If, then, I am a wrongdoer and there is a cause of death in me, I am ready for death: if it is not as they say against me, no man may give me up to them. Let my cause come before Caesar.
Then Festus, having had a discussion with the Jews, made answer, You have said, Let my cause come before Caesar; to Caesar you will go.
Now when some days had gone by, King Agrippa and Bernice came to Caesarea and went to see Festus.
And as they were there for some days, Festus gave them Paul's story, saying, There is a certain man here who was put in prison by Felix:
Against whom the chief priests and the rulers of the Jews made a statement when I was at Jerusalem, requesting me to give a decision against him.
To whom I gave answer that it is not the Roman way to give a man up, till he has been face to face with those who are attacking him, and has had a chance to give an answer to the statements made against him.
So, when they had come together here, straight away, on the day after, I took my place on the judge's seat and sent for the man.

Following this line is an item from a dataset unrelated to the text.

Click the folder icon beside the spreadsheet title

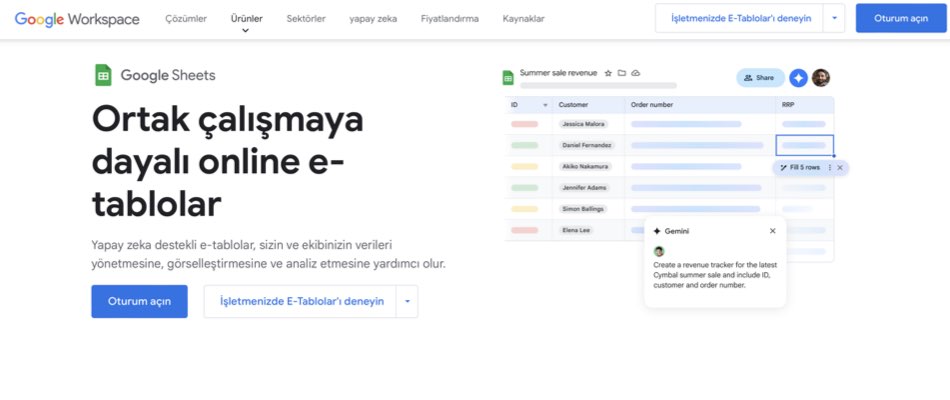click(622, 73)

But when they got up they said nothing about such crimes as I had in mind:
But had certain questions against him in connection with their religion, and about one Jesus, now dead, who, Paul said, was living.
And as I had not enough knowledge for the discussion of these things, I made the suggestion to him to go to Jerusalem and be judged there.

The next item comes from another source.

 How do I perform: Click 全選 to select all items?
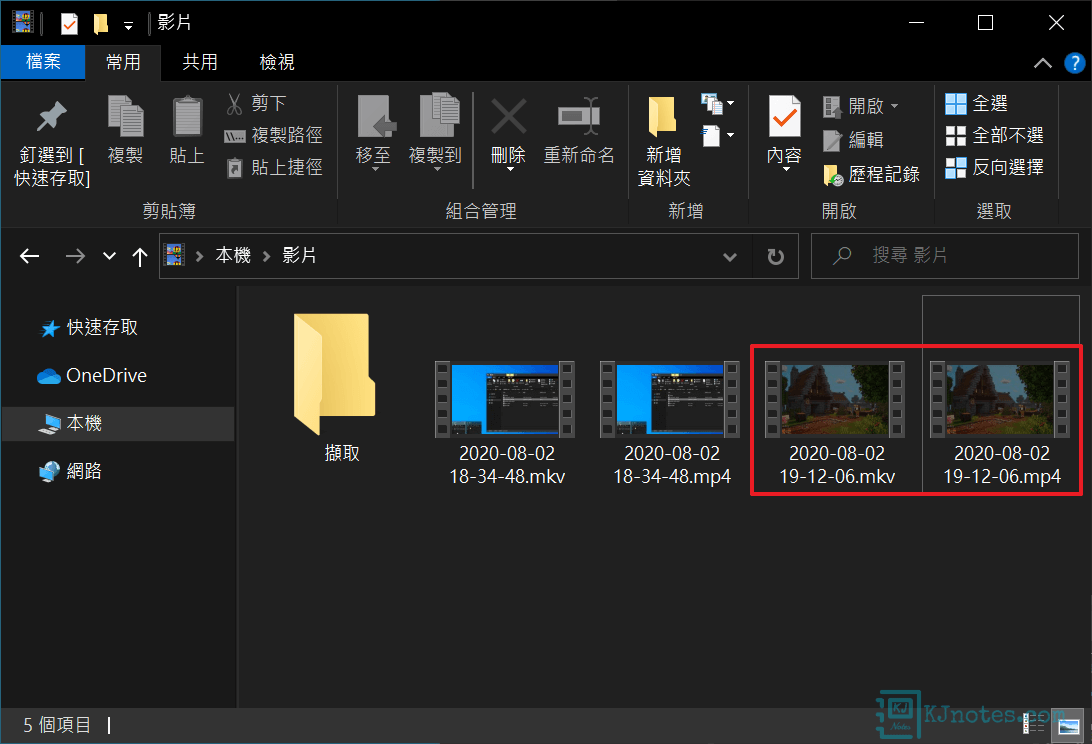tap(977, 103)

But when Paul made a request that he might be judged by Caesar, I gave orders for him to be kept till I might send him to Caesar.
And Agrippa said to Festus, I have a desire to give the man a hearing myself. Tomorrow, he said, you may give him a hearing.
So on the day after, when Agrippa and Bernice in great glory had come into the public place of hearing, with the chief of the army and the chief men of the town, at the order of Festus, Paul was sent for.
And Festus said, King Agrippa, and all those who are present here with us, you see this man, about whom all the Jews have made protests to me, at Jerusalem and in this place, saying that it is not right for him to be living any longer.
But, in my opinion, there is no cause of death in him, and as he himself has made a request to be judged by Caesar, I have said that I would send him.
But I have no certain account of him to send to Caesar. So I have sent for him to come before you, and specially before you, King Agrippa, so that after the business has been gone into, I may have something to put in writing.
For it seems to me against reason to send a prisoner without making clear what there is against him.